For me, possibly because this was around the time I was a kid growing up, the beginning of the new millennium was the dawn of child-centric programming. CBBC shows were something playing in the background during breakfast, and would be the first thing on after school. Sure I played outside and had friends, but Tracy Beaker’s mum could come and pick her up from the Dumping Ground at any time, and I needed to be there watching in case it happened. Where would Auntie Mabel take Pippin in her polka dot plane next? Was Mona the Vampire really on to something when she battled literal monsters, or did she just have a vivid imagination? Ah, the noughties were a golden age for children’s television.
The nineties truly saw the rise of the American sitcom; Friends, Frasier, Seinfeld, Boy Meets World and Wings dominated ratings, influencing a huge spawning of shows starring quirky twenty-somethings carving their own peculiar paths through modern life. As meaningless as these shows seemed on the surface, their message was nevertheless clear – individuality is the new fitting-in, and there is no such thing as a screw-up. Being able to afford a gigantic trendy apartment on a chef’s salary is also, apparently, really easy.

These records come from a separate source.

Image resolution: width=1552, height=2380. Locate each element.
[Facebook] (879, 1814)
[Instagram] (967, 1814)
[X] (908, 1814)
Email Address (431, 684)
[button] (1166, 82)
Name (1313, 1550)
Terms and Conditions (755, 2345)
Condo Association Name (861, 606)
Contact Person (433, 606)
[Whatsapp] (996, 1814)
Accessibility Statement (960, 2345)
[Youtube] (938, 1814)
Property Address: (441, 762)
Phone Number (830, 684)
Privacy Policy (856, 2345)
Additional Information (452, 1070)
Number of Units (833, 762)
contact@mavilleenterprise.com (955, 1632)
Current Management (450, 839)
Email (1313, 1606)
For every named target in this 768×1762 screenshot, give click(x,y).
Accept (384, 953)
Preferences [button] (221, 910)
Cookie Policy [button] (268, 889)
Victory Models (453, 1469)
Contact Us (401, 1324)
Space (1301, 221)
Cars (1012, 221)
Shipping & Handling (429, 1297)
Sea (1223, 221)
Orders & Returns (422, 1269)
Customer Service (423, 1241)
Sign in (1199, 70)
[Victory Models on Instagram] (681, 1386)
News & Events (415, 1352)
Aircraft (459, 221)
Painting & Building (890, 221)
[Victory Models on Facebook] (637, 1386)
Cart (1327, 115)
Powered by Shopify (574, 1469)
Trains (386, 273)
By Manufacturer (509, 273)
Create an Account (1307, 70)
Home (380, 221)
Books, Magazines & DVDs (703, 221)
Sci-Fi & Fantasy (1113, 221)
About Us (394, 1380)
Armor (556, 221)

As well as this influx of situational comedies, TV also took on a more self-deprecating theme. Perhaps influenced by the tongue-in-cheek Brady Bunch film released in 1995, cartoons and shows depicting the not-so-perfect American nuclear family happened, with comedies like Family Guy and That 70’s Show. The messages of these? Do not believe what you see on TV. Or maybe, inside our private home spaces, families are all as dysfunctional as each other.
Where will TV take us next? Praise be to the invention of streaming services like Netflix and Amazon – entire TV seasons spanning decades are a click away. The benefits of this are numerous, but the one that struck me first is this. You may have noticed that the shows I have talked about are all Anglo-American focussed. Aside from a few exceptions, this is what I, and probably most of you, all grew up with. The expansion of online streaming now enables us to watch more shows that we probably would not have been able to get hold of otherwise. Absolutely first class foreign language shows like The Returned, Skam and The Bridge have encountered much deserved mainstream success.
Perhaps what is so relevant about the last 25 years of television is its timeless quality. I would not bat an eyelid watching an entire season of Seinfeld like it had just been released last week. The comedy, the references, the toe-curling romantic scenes are all still so relevant and fresh that watching 20 years in the future does not seem outdated in the slightest, although it may be a different story for a nineties kid watching a programme from the 1970s. It is funny how entertainment seems to work that way.